07.03 · Spring Boot Code Generation

Level: Advanced
Pre-reading: 07 · Use Cases · 06.01 · Coding Agents


The Opportunity

For backend teams, the most repetitive and mechanical coding work is scaffolding new features:

  • Controller → Service → Repository → DTO pattern is identical across features
  • JUnit test structure is highly consistent
  • Spring annotations are well-documented and predictable

AI excels at this level of repetition. The developer's value is in design decisions, not in typing @RestController.


Generation Triggers

Trigger Input What Gets Generated
OpenAPI spec YAML/JSON spec file Full Spring Boot CRUD implementation
JIRA feature ticket Ticket with acceptance criteria Targeted feature implementation
Existing endpoint "Add endpoint similar to X but for Y" New endpoint following existing patterns
Database schema SQL DDL JPA entity + repository + basic CRUD service

Code Generation Scope

For a new feature (e.g., "Add date range filter to GET /orders"):

graph LR
    A[Input: ticket or spec] --> B[Generate: OrderFilterRequest DTO]
    A --> C[Generate: add method to OrderRepository]
    A --> D[Generate: add method to OrderService]
    A --> E[Generate: add endpoint to OrderController]
    A --> F[Generate: JUnit tests for each layer]
    B --> G[PR: all files in one diff]
    C --> G
    D --> G
    E --> G
    F --> G

Spring Boot–Specific Prompt Patterns

The system prompt must encode your team's Spring Boot conventions:

You generate Spring Boot 3.x code following these conventions:
- Use @RestController with explicit @RequestMapping
- Service layer returns Page<T> for paginated results
- Use @Validated on request body parameters, not in the service layer
- Repository methods use QueryDSL predicates, not JPQL strings
- Exception handling via @ControllerAdvice in a shared module — never in controllers
- All tests use @SpringBootTest with @ActiveProfiles("test")
- Test data management via @Sql annotation with TestContainers
- Logging via SLF4J — never use System.out.println

When generating test cases:
- One @Test method per acceptance criterion
- Use Mockito, never manual mock classes
- Assert both happy path and error cases

The more precise your conventions, the less the agent drifts into styles you don't use.


Validation Steps Before PR

The agent should locally validate generated code before raising a PR:

Check Tool Pass Condition
Compilation mvn compile Zero errors
Static analysis mvn checkstyle:check Zero violations
Unit tests mvn test All tests pass
Code coverage mvn jacoco:report > 80% line coverage on new code

Use a Docker Container

Run these validation steps inside a Docker container with the right JDK, Maven, and test DB (TestContainers). This prevents the agent from being blocked by local environment differences and enables the same validation step in CI.

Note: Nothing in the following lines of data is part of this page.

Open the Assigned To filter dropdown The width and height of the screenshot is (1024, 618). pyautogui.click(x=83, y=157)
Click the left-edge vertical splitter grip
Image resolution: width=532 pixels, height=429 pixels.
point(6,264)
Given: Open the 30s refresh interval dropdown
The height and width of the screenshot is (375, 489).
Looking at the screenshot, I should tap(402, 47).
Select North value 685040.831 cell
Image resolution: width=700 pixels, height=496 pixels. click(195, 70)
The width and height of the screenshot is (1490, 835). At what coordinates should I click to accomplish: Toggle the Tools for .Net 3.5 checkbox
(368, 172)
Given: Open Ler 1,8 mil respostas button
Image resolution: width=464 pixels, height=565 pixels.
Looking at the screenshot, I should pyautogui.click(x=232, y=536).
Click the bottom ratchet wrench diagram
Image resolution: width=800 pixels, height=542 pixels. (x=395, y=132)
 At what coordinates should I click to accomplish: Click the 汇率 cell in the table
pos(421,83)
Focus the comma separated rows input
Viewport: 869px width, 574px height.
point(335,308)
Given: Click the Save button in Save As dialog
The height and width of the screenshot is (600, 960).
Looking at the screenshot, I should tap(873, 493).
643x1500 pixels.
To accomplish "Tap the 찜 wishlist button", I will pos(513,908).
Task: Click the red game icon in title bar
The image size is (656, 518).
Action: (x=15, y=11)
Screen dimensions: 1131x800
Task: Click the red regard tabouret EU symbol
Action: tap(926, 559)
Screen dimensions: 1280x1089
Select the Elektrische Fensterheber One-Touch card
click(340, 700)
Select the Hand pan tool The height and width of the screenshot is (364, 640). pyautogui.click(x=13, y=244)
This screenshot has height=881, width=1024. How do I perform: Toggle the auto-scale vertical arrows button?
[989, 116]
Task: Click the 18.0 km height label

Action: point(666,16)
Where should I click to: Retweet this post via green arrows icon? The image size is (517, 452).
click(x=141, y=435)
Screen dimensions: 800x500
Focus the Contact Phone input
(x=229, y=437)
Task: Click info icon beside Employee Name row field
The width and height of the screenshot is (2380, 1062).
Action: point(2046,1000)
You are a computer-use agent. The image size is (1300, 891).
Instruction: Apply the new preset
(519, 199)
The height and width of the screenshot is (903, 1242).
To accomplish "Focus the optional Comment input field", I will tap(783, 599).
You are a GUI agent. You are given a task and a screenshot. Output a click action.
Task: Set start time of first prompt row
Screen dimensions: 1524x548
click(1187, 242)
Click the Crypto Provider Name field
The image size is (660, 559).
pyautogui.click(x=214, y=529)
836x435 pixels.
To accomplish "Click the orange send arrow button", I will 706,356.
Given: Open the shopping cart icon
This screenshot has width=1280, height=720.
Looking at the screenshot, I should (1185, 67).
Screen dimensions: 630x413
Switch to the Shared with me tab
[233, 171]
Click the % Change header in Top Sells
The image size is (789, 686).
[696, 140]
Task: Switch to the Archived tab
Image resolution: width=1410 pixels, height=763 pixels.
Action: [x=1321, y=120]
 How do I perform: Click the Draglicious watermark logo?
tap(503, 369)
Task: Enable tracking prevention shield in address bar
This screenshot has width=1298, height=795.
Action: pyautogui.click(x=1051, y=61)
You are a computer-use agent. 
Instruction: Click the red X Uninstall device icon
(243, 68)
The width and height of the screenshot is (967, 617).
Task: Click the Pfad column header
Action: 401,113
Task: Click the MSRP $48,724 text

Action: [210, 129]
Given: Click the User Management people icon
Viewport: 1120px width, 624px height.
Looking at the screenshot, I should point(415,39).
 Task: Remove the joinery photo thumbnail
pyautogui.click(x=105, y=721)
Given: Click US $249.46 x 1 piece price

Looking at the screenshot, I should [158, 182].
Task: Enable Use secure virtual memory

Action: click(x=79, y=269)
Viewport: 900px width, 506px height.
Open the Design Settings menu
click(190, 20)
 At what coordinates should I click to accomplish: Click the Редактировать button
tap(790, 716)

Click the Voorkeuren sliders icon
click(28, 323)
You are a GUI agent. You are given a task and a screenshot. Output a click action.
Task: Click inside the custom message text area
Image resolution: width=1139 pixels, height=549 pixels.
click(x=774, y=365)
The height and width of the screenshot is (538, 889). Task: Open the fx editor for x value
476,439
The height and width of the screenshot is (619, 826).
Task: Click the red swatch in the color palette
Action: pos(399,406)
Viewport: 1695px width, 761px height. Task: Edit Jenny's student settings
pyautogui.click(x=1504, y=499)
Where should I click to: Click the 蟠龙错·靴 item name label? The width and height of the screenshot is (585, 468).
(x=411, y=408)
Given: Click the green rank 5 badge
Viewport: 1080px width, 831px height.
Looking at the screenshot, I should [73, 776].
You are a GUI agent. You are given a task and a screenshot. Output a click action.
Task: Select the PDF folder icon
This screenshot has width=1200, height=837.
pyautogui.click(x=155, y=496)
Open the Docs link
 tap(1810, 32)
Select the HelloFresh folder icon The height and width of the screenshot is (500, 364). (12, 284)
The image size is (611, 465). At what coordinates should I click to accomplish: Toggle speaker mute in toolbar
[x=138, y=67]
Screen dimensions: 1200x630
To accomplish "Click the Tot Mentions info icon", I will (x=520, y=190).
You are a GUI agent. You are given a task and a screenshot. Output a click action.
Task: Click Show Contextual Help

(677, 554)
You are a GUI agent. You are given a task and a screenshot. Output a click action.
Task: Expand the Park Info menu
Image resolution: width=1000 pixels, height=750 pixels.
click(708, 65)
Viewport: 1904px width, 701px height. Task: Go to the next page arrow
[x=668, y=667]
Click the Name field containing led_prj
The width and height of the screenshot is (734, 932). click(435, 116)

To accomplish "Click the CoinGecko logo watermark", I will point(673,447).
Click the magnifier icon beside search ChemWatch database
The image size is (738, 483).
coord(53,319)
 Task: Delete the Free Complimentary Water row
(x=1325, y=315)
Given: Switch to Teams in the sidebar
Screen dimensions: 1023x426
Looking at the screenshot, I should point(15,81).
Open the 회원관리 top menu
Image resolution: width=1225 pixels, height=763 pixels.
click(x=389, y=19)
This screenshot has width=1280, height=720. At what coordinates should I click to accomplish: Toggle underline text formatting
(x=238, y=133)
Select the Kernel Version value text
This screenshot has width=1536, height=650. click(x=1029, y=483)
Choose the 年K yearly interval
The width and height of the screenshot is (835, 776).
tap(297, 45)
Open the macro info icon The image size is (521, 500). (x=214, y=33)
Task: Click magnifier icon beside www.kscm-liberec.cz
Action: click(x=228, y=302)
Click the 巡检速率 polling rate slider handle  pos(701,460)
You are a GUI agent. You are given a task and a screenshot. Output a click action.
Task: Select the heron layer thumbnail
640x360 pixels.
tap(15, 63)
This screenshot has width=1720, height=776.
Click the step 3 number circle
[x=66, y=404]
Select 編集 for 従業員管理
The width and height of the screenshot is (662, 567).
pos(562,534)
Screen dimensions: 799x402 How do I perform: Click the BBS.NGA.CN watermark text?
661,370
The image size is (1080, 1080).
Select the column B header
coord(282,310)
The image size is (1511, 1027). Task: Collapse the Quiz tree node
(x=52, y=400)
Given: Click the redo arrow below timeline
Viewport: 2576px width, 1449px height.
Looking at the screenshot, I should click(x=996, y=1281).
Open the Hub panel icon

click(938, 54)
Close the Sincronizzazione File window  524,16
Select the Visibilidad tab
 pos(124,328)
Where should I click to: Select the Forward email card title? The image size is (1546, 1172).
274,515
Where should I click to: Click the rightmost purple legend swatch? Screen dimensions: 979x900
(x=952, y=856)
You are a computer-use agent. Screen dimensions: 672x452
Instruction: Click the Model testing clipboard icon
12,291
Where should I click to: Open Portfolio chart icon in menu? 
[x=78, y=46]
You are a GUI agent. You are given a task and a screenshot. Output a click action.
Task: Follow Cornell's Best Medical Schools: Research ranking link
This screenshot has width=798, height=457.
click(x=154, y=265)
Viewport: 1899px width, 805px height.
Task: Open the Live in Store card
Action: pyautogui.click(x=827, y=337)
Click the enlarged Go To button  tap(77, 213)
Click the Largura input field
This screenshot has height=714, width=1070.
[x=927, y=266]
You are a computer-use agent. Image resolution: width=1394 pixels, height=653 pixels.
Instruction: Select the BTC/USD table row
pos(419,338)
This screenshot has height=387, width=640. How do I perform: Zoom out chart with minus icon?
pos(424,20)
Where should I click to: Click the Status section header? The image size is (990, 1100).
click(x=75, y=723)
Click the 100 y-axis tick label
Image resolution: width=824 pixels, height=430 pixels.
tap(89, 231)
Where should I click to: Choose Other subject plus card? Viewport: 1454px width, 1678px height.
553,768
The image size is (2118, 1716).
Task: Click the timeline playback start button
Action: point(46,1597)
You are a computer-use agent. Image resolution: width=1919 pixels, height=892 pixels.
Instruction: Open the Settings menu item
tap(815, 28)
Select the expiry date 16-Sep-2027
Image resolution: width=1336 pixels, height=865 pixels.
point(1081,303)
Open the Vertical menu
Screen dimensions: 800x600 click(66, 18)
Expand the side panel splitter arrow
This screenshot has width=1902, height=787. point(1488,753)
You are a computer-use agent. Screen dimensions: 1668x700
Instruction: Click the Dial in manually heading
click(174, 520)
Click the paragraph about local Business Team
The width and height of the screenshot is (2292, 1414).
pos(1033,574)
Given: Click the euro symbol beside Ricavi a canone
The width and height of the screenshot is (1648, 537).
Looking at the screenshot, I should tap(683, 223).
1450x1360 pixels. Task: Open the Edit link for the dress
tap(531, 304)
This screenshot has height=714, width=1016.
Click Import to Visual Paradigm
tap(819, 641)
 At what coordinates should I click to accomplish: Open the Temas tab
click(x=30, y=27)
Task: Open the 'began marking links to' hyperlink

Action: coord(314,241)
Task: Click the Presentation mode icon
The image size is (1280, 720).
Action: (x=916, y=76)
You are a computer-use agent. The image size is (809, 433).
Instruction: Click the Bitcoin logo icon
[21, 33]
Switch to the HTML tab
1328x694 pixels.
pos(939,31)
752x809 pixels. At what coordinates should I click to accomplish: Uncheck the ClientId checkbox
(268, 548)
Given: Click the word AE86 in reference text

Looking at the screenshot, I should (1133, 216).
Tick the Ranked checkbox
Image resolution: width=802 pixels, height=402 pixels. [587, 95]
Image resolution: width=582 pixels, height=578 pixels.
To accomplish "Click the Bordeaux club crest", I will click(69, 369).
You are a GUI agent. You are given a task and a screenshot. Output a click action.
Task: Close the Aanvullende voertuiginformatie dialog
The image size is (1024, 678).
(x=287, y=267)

What the Agent Should NOT Generate

Concern Rule
Security Never generate endpoints without authentication annotations
Data access Never generate native SQL queries — use JPA or QueryDSL
Credentials Never generate code with hardcoded tokens, passwords, or keys
Architecture Never generate a new microservice from scratch — only add to existing ones
Schema changes Generate Flyway migration scripts, never modify schema directly

These should be expressed as explicit constraints in the system prompt AND validated in the output validator node.


How do you keep the agent's generated code aligned with pattern changes over time?

Your system prompt encoding conventions must be kept up to date. Treat it like production documentation — review quarterly and update when the team adopts new patterns. Consider storing conventions in a versioned file (conventions.md) that is injected into the system prompt from the RAG index, so it auto-updates as the team documents changes.